The Court Dessert in Eighteenth Century France
The elaborate dessert course of the eighteenth century was a direct descendant of the voidée, a court ritual of the medieval period, when the sovereign rose at the end of the meal to consume sugared anise and carraway seeds (dragées) and spiced wine (hippocras). As well as these medicinal aids to royal digestion, he also ate a wafer (gaufre) with the sweet wine, as a eucharist-like thanksgiving. After washing his hands the king then left the table, which was cleared. Both the verbs voider and desservir mean to clear the table - so dessert is a later synonym for voidée. However, in the eighteenth century the word dessert was considered to be a bourgeois term, the correct name at court for this final service of the meal being 'fruit'.

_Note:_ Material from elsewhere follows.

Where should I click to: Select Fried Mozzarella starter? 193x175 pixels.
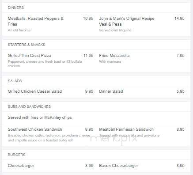114,56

As sugar's remarkable powers as a preservative became more widely known during the Renaissance, the dragées were augmented with a vast range of conserves, candies and fruit pastes. When in season, fresh fruit and cream cheeses also became important features. As the nobility tended to imitate the sovereign, the custom gradually percolated down the social scale. However, as confectionery was an expensive luxury, the dessert remained an exclusive upper class practice. It also became an occasion for the noble lord to show off his status to important guests by encouraging his confectioner to create elaborate table decorations made from sugar paste (pastillage) and marzipan. An important Renaissance dessert would often feature allegorical figures of pastillage, sugar temples and colourful displays of artificial flowers.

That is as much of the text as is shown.